Produce a verbatim transcription of the entries, with all pictures omitted.
RECORDS TO PROCESS START
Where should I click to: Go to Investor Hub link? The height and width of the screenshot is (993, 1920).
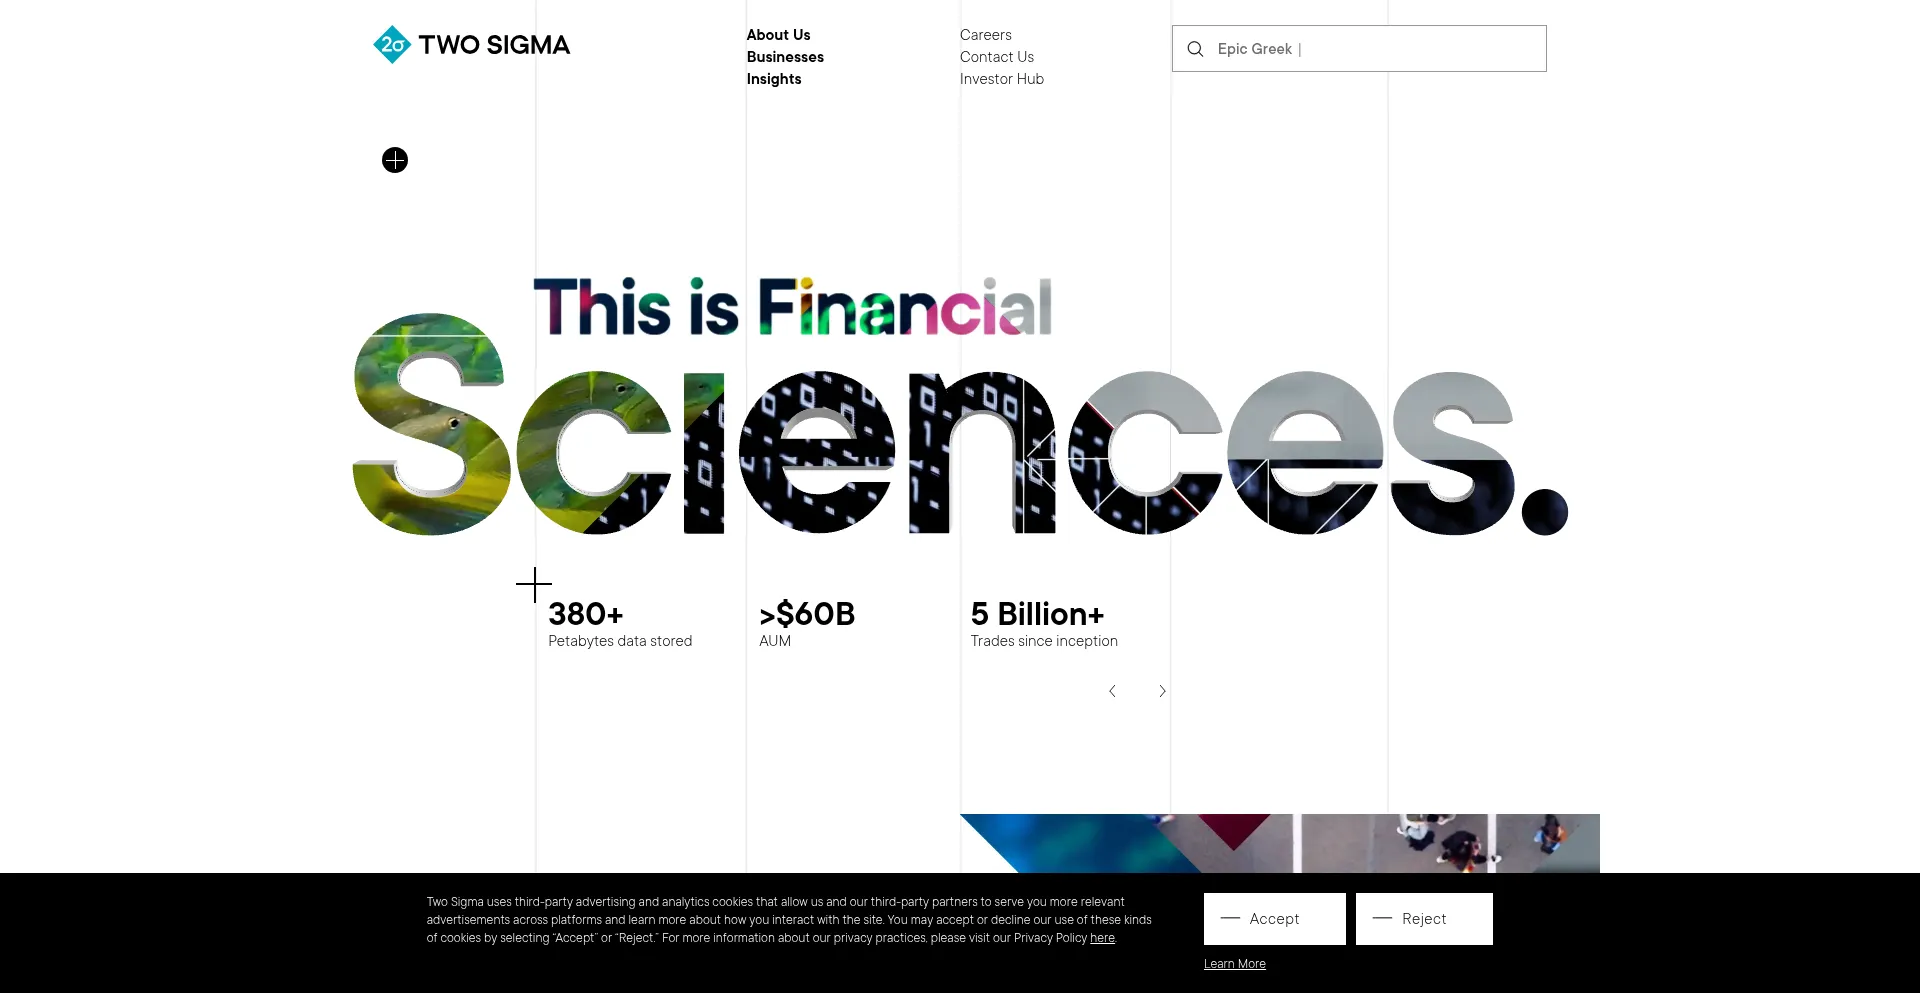click(1001, 79)
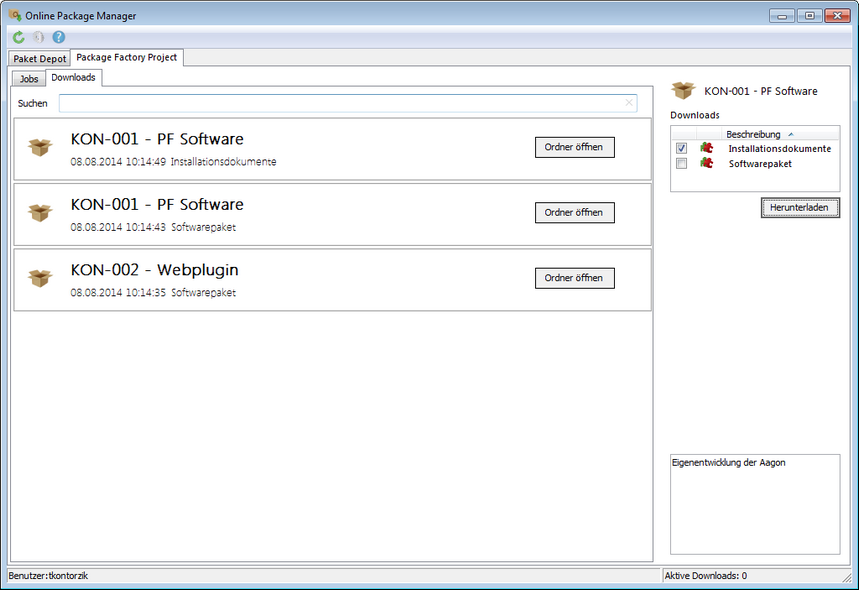Open folder for KON-002 Webplugin
This screenshot has width=859, height=590.
point(574,278)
RECORDS TO PROCESS END
*YOUR RESPONSE*.
Where should I click to: Go to Investor Hub link? The height and width of the screenshot is (993, 1920).
click(1001, 79)
Open folder for KON-002 Webplugin
This screenshot has width=859, height=590.
point(574,278)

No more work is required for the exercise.